Miñoteria, where a new winery was built in 2013, is Formigo’s flagship vineyard. It has some of the oldest Treixadura vines in the appellation (about 40 years old) that were planted in the late 1970s when some producers started to recover indigenous varieties in the area. Another noteworthy vineyard is Pousos with 0.8Ha of red varieties like Caíño, Tintilla, Ferrol, Sousón or Brancellao planted five years ago plus some newly planted white Caíño.

As it is usual in the area, most wines are blends of Treixadura, Ribeiro’s most widely-grown grape. Fermentation takes place in stainless steel tanks with neutral yeasts. No particular work under lees is carried out. According to Formigo, “the most important thing is to know when to harvest each variety”. He usually presses up to 0.2 bars and after fermentation he completes the appropriate number of rackings for each wine. Wines are usually bottled from February-March until June-July. The last batch corresponds to the top cuvées which are usually released in August.

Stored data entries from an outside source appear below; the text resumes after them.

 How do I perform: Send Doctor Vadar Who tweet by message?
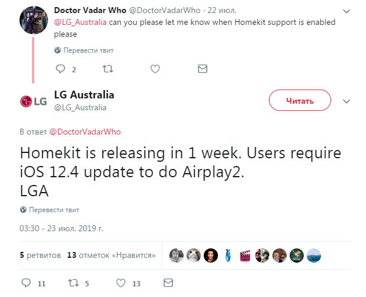pos(203,69)
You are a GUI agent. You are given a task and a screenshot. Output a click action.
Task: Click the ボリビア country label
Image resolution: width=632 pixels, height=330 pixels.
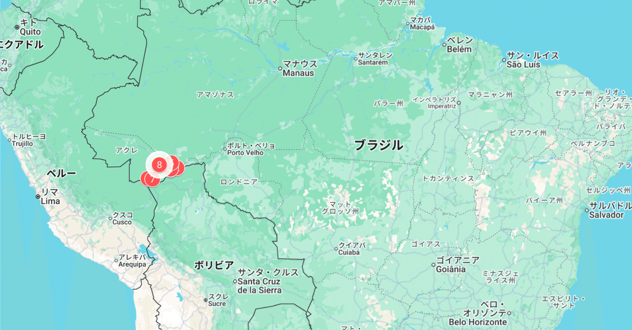click(x=214, y=265)
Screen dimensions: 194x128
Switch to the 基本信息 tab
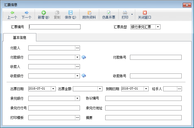click(20, 38)
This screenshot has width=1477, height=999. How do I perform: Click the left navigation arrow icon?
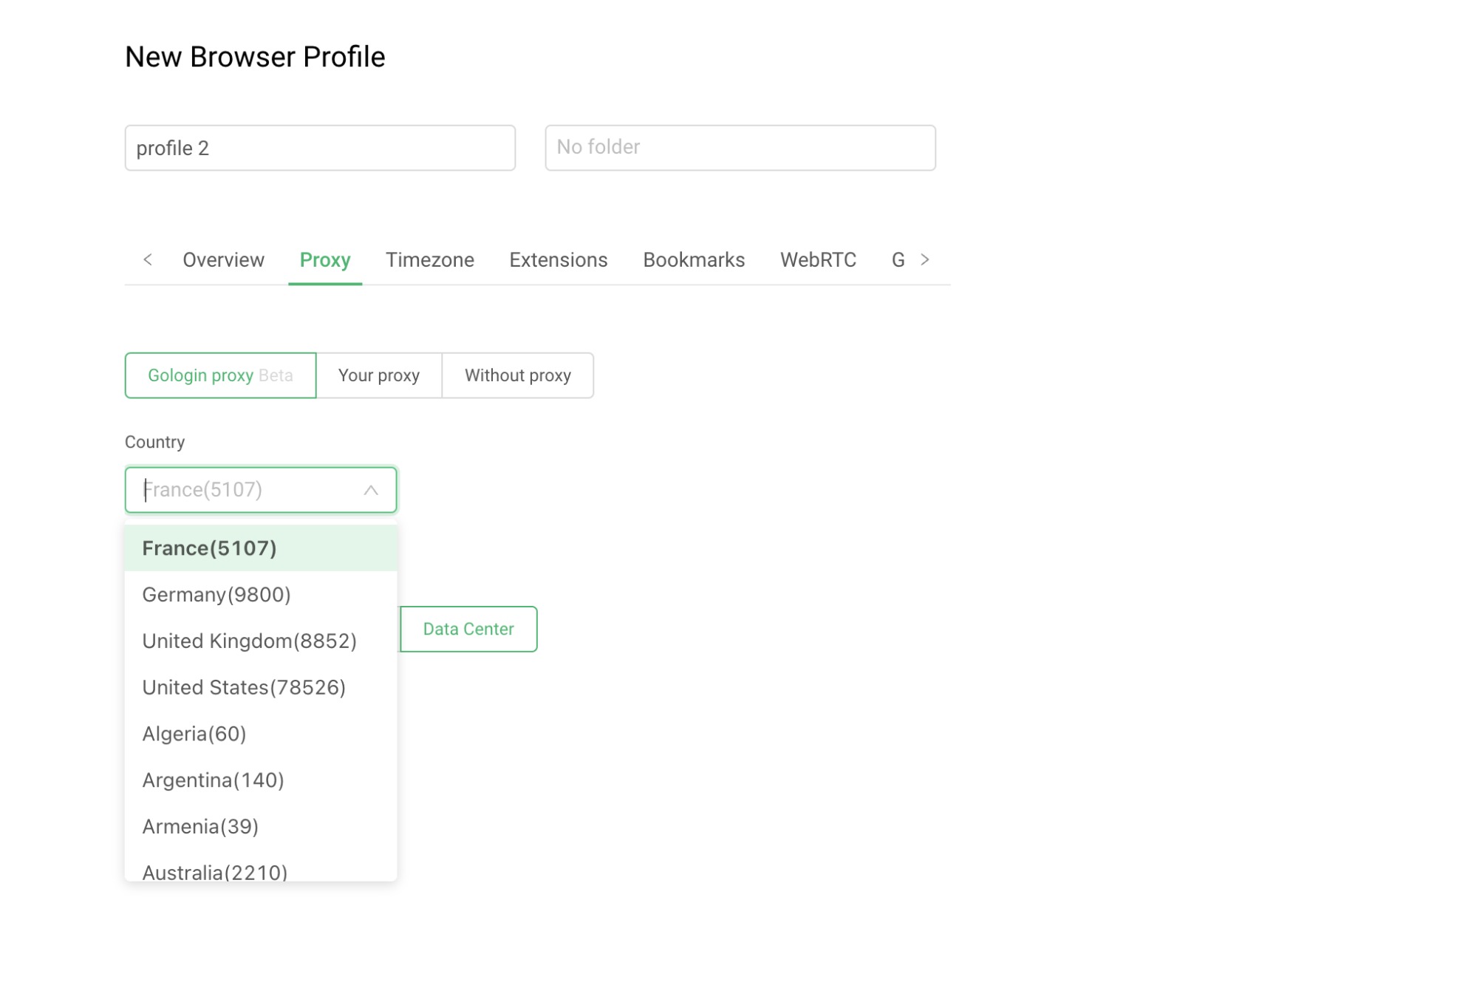(x=147, y=259)
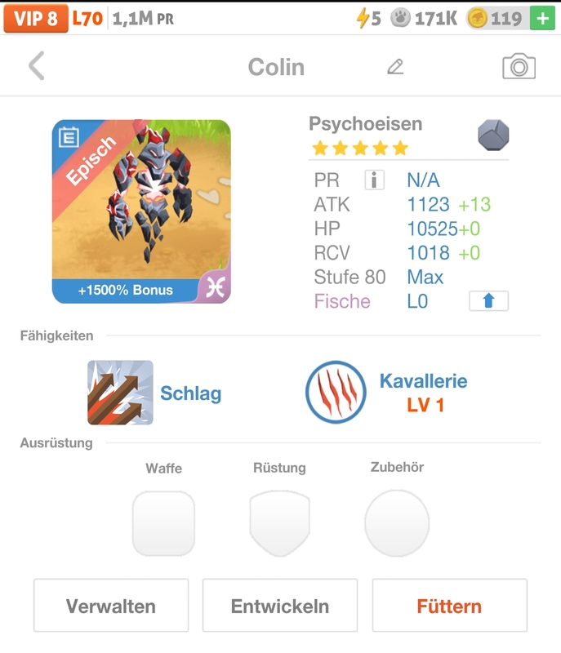Tap the five-star rating row

(359, 149)
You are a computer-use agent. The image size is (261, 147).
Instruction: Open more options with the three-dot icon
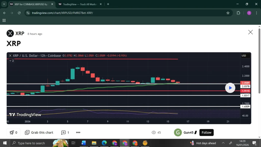(x=78, y=132)
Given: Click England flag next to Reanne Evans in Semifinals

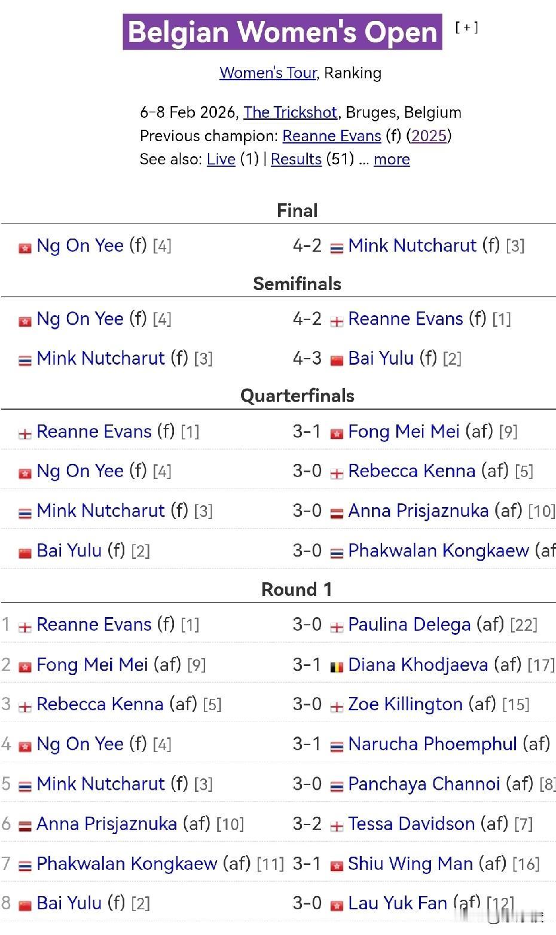Looking at the screenshot, I should 337,321.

The range starts with Formigo (€7, 25,000 bottles), which is made with the pressed must destined for top wines plus the Palomino grapes still grown by the family. Finca Teira (€11, 15,000 bottles) is a great introduction to the geography of the Avia valley. It blends Treixadura (under 75%) with Godello and Torrontés —in the future, white Caíño will be added. Given Treixadura’s low acidity, Manuel Formigo thinks it works best in blends.

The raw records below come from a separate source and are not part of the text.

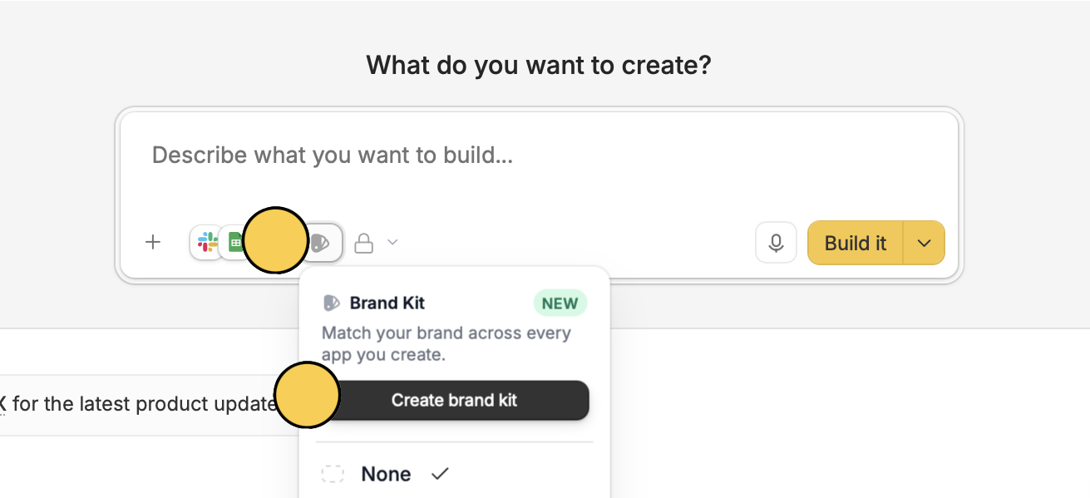Open the Slack integration icon
The height and width of the screenshot is (498, 1090).
[207, 243]
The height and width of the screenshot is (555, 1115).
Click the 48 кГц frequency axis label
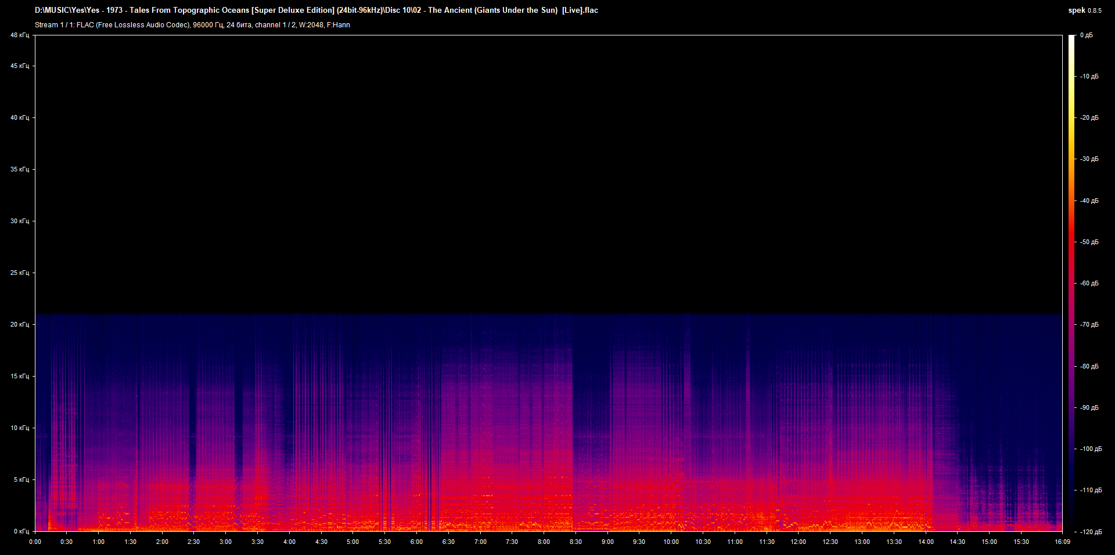click(x=20, y=35)
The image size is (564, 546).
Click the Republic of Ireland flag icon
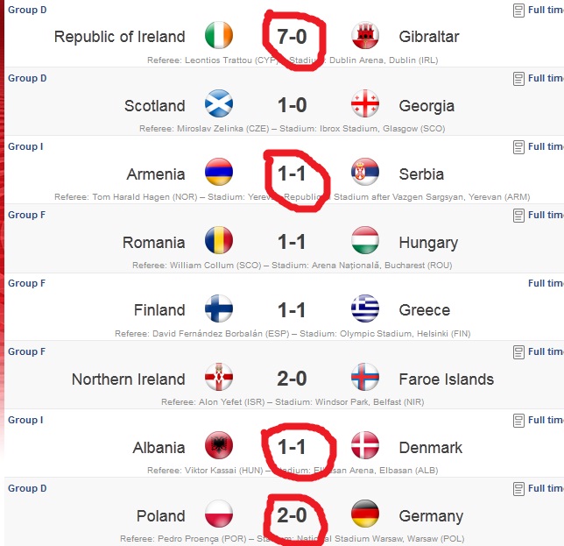pyautogui.click(x=218, y=37)
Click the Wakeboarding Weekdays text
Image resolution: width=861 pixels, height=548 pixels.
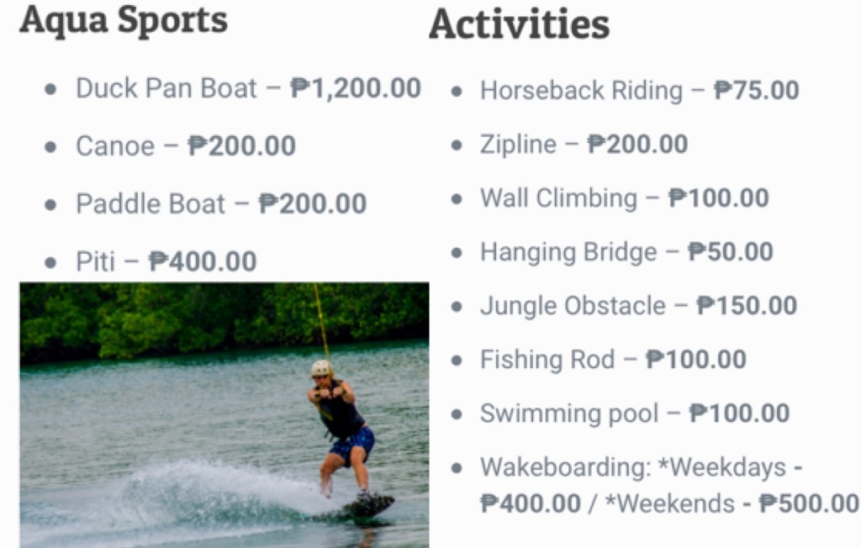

One of the most interesting wines in his portfolio is Teira X (4,000 bottles, €15) a single-vineyard wine made with grapes from the Miñoteira vineyard. It is a blend of the oldest Treixadura in the estate with Loureira, Albariño and Alvilla (an obscure variety that is unrelated to the various Albillos grown in Castilla y León). While Loureira and Alvilla are fermented separately, the central part of the cuvée is Treixadura and Albariño fermented together. Formigo believes that Albariño, which ripens beautifully in Ribeiro, is a fantastic source of freshness in the area.

Of special interest is the range of minor grape varieties that were included from the 2014 vintage. Cholo (around 2,000 bottles, €15) is made with Loureira, a variety that has the longest vineyard cycle in the area: “Loureira is the first to bud and the last to ripen, yet rarely exceeds 12% vol.,” explains Formigo. His wine Tino (700 bottles, about €19) is made with Alvilla.

Manuel Formigo also makes a red Finca Teira (€11, 4,000 bottles). Grapes are sourced from the Pousos and Miñoteira vineyards and the blend includes Caíño Longo (70%), Sousón and Brancellao.

35% of the wines are sold abroad with the US and Canada as leading markets.